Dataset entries

═══

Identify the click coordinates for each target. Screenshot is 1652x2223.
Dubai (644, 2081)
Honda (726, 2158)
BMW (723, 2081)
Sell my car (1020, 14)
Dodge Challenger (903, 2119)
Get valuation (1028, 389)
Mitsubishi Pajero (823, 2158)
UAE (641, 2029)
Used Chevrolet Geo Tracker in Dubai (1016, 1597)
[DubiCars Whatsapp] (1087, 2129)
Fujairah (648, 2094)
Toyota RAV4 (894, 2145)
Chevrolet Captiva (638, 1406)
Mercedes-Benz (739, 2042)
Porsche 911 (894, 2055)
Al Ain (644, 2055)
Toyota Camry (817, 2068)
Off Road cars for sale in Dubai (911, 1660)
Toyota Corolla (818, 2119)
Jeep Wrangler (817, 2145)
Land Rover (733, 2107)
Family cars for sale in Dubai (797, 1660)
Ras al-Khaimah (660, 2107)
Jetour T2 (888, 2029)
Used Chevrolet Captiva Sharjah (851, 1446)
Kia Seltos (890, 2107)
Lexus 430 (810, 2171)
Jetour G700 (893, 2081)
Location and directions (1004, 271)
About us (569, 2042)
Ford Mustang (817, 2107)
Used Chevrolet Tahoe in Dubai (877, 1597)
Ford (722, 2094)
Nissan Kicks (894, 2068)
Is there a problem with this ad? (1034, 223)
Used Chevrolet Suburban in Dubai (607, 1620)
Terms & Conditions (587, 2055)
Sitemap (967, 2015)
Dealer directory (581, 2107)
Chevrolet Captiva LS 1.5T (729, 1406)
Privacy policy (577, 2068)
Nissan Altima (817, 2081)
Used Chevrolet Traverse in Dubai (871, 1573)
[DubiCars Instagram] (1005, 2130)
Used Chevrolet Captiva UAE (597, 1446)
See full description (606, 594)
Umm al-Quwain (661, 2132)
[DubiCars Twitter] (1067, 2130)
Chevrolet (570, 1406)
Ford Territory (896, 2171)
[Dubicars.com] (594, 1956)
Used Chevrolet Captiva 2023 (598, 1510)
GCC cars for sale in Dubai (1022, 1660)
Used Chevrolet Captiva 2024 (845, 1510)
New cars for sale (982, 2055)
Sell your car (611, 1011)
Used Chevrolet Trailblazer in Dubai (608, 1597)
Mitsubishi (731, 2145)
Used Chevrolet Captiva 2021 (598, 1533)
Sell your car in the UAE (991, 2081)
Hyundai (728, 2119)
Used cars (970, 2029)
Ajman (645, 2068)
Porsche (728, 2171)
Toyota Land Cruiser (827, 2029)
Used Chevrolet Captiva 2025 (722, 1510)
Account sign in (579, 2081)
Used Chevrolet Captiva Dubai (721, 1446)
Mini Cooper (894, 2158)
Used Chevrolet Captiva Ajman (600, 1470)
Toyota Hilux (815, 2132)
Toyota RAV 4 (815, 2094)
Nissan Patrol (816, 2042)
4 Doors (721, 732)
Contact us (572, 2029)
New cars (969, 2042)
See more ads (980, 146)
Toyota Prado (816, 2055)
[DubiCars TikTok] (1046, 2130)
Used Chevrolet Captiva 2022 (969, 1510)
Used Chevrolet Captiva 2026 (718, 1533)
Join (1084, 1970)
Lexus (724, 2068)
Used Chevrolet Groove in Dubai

═══

* WHAT THE TASK REQUIRES
What's wanted is each line above, transcribed with nothing altered.

* OUTPUT OF THE EXERCISE
Identify the click coordinates for each target. Screenshot is 1652x2223.
Dubai (644, 2081)
Honda (726, 2158)
BMW (723, 2081)
Sell my car (1020, 14)
Dodge Challenger (903, 2119)
Get valuation (1028, 389)
Mitsubishi Pajero (823, 2158)
UAE (641, 2029)
Used Chevrolet Geo Tracker in Dubai (1016, 1597)
[DubiCars Whatsapp] (1087, 2129)
Fujairah (648, 2094)
Toyota RAV4 (894, 2145)
Chevrolet Captiva (638, 1406)
Mercedes-Benz (739, 2042)
Porsche 911 (894, 2055)
Al Ain (644, 2055)
Toyota Camry (817, 2068)
Off Road cars for sale in Dubai (911, 1660)
Toyota Corolla (818, 2119)
Jeep Wrangler (817, 2145)
Land Rover (733, 2107)
Family cars for sale in Dubai (797, 1660)
Ras al-Khaimah (660, 2107)
Jetour T2 (888, 2029)
Used Chevrolet Captiva Sharjah (851, 1446)
Kia Seltos (890, 2107)
Lexus 430 (810, 2171)
Jetour G700 (893, 2081)
Location and directions (1004, 271)
About us (569, 2042)
Ford Mustang (817, 2107)
Used Chevrolet Tahoe in Dubai (877, 1597)
Ford (722, 2094)
Nissan Kicks (894, 2068)
Is there a problem with this ad? (1034, 223)
Used Chevrolet Suburban in Dubai (607, 1620)
Terms & Conditions (587, 2055)
Sitemap (967, 2015)
Dealer directory (581, 2107)
Chevrolet Captiva LS 1.5T (729, 1406)
Privacy policy (577, 2068)
Nissan Altima (817, 2081)
Used Chevrolet Traverse in Dubai (871, 1573)
[DubiCars Instagram] (1005, 2130)
Used Chevrolet Captiva UAE (597, 1446)
See full description (606, 594)
Umm al-Quwain (661, 2132)
[DubiCars Twitter] (1067, 2130)
Chevrolet (570, 1406)
Ford Territory (896, 2171)
[Dubicars.com] (594, 1956)
Used Chevrolet Captiva 2023 (598, 1510)
GCC cars for sale in Dubai (1022, 1660)
Used Chevrolet Captiva 2024 (845, 1510)
New cars for sale (982, 2055)
Sell your car (611, 1011)
Used Chevrolet Trailblazer in Dubai (608, 1597)
Mitsubishi (731, 2145)
Used Chevrolet Captiva 2021 (598, 1533)
Sell your car in the UAE (991, 2081)
Hyundai (728, 2119)
Used cars (970, 2029)
Ajman (645, 2068)
Porsche (728, 2171)
Toyota Land Cruiser (827, 2029)
Used Chevrolet Captiva 2025 (722, 1510)
Account sign in (579, 2081)
Used Chevrolet Captiva Dubai (721, 1446)
Mini Cooper (894, 2158)
Used Chevrolet Captiva Ajman (600, 1470)
Toyota Hilux (815, 2132)
Toyota RAV 4 (815, 2094)
Nissan Patrol (816, 2042)
4 Doors (721, 732)
Contact us (572, 2029)
New cars (969, 2042)
See more ads (980, 146)
Toyota Prado (816, 2055)
[DubiCars TikTok] (1046, 2130)
Used Chevrolet Captiva 2022 (969, 1510)
Used Chevrolet Captiva 2026 (718, 1533)
Join (1084, 1970)
Lexus (724, 2068)
Used Chevrolet Groove in Dubai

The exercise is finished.